Nel suo ultimo rapporto semestrale sulle politiche valutarie, il Tesoro americano ha per la prima volta esplicitamente criticato i surplus commerciali tedeschi, mettendoli sullo stesso piano di quelli cinesi come fattori di destabilizzazione dell’economia mondiale.
Il loro crescente surplus commerciale ha fatto da contraltare al deficit americano, contribuendo quindi agli squilibri globali che hanno indebolito l’economia mondiale negli anni precedenti alla crisi. Ciononostante, negli ultimi anni i due Paesi sembrano perseguire strategie opposte.

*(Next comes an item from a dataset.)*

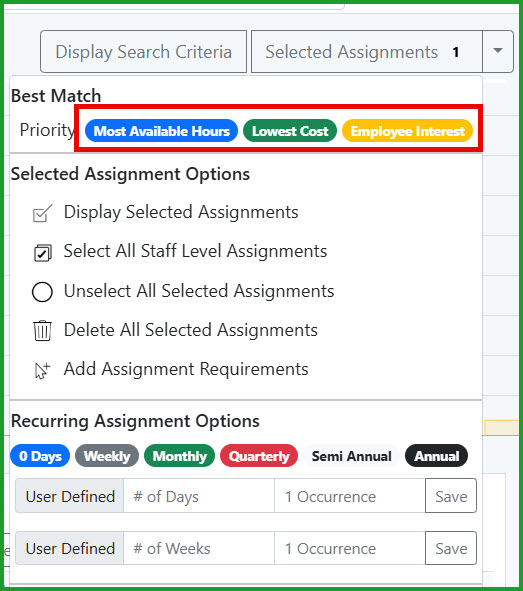Click the cursor-plus Add Requirements icon

click(42, 371)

Se, da un lato, la Cina ha mostrato, sin dai primi anni del secolo, la volontà di transitare la propria economia da un prevalente carattere esportatore ad una con preminenza del consumo interno, con l’introduzione nei piani quinquennali di innumerevoli riferimenti alla necessità di bilanciare la crescita dando maggior peso alla domanda interna, dall’altro, la “locomotiva” d’Europa rimane fedele alla propria dottrina che si basa sulla compressione della domanda interna (pubblica e privata), su di una competitività basata sulla qualità, ma anche sulla compressione di prezzi e salari, e su una crescita trainata dalle esportazioni.
Mentre i dirigenti cinesi hanno ben chiaro contemporaneamente quale sia il ruolo rivestito dal loro Paese nell’economia del ventunesimo secolo e che una grande economia non può dipendere, per la propria prosperità, dalla crescita del resto del mondo, i tedeschi sono prigionieri del seguente assunto: la “virtù” della formica tedesca può continuare se continuano ad esistere delle cicale, in Europa o altrove, che vivono al di sopra dei loro mezzi. Questo a priori non tiene conto del fatto che non si possa essere tutti virtuosi allo stesso tempo; un problema non da poco, per un modello economico che si intende generalizzare.

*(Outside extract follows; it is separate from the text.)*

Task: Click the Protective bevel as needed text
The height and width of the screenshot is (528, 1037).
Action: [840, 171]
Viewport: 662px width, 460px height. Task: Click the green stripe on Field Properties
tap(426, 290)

Ma esiste un secondo ed ancor più incisivo risvolto delle direttrici economiche tedesche estese a tutta l’eurozona: puntando su di un modello di crescita trainata dalle esportazioni l’Europa rinuncerebbe ad essere padrona del proprio destino. La Germania sembra intrappolata in una sorta di “sindrome del piccolo Paese”, accontentandosi di proporre ai propri partner europei di salire sulle spalle oggi dell’America, domani della Cina, e chissà di chi altro dopodomani.

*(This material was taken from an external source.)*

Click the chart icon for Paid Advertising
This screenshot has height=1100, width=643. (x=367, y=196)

Francesco Valerio della Croce
Uno studente di giurispruenza alla Luiss orientato da categorie marxiste è alquanto parossistico, oltretutto in conflitto col concetto di protagonismo che richiama.
Notoriamente l’imprenditore Engels era un nemico del popolo, anche quel borghesuccio di Lenin era un fustigatore di proletari. Grande soddisfazione nel notare che questo commento non c’entra nulla con l’articolo, in conflitto col concetto di pertinenza…
Non credo si possa mettere a confronto la Germania con un paese che è la Cina .. La prima una Democrazia la seconda una specie di dittatura di un partito che di comunista ha solo il nome.
Sono d’accordo sul processare a livello europeo per il suo enorme surplus di esportazioni ( che danneggia tutta l’europa ) ma non si può dire che la cina sia un paese “economicamente corretto” mi dispiace ma è un articolo scritto con i paraocchi.
l’analisi è condivisa anche dai Bolscevichi del Sole 24 Ore (articoli sono facilmente reperibili sul web). Non si può asserire che ci sia un pregiudizio ideologico, in primis per le fonti che ho citato, in secundis perchè io sostengo questa tesisulla base di indirizzi di politica economica: mentre la Repubblica popolare cinese si indirizza verso programmi di incentivazione del consumo interno, la Germania non lo fa (anche se è da notare l’apertura della cancelliera Merkel all’introduzione del salario minimo garantito, una misura tesa proprio a sopperire a questo deficit, probabilmente avvallata anche in sede Ue). Non vedo quindi cosa c’entri la forma di stato (anche se è da specificare che il grosso e più del grosso dell’economia nazionale tedesca è in robustissime mani statali), ergo un’analisi sulle direttrici economiche tra queste due realtà può esserci eccome. Ne approfitto per apprezzare comunque la pertinenza all’argomento dell’articolo.